Researchers have built a new video violence detection model that trades heavyweight Transformer compute for a more efficient state-space backbone.
FuseMamba-VD splits its work across two branches: one reads spatial features from individual frames while the other tracks how those features change over time. A gating mechanism continuously feeds spatial signals into the temporal branch, letting the model catch violent events even when camera angles are awkward or lighting is poor. The team also stitched together four existing datasets - RWF-2000, RLVS, SURV, and VioPeru - into a single benchmark with strict train/test separation to make comparisons harder to game. On that benchmark and on the separately introduced DVD dataset, the model claims state-of-the-art accuracy.

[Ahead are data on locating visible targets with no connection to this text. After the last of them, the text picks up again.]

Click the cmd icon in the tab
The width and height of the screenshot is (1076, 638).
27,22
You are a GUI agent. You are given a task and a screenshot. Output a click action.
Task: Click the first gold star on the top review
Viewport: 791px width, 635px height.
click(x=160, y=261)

The efficiency angle is the part worth watching. Transformers scale badly on long video clips because attention cost grows with sequence length; state-space models sidestep that by processing sequences in linear time. If the efficiency claims hold under real deployment conditions, the architecture could run on the kind of edge hardware that actually lives inside a camera housing rather than in a data center.
Surveillance AI has a long record of performing well on academic benchmarks and poorly in the field - especially on underrepresented demographics - so the benchmark construction choices here matter as much as the accuracy numbers. The code and pre-trained weights are public on GitHub, which at least lets others check the work.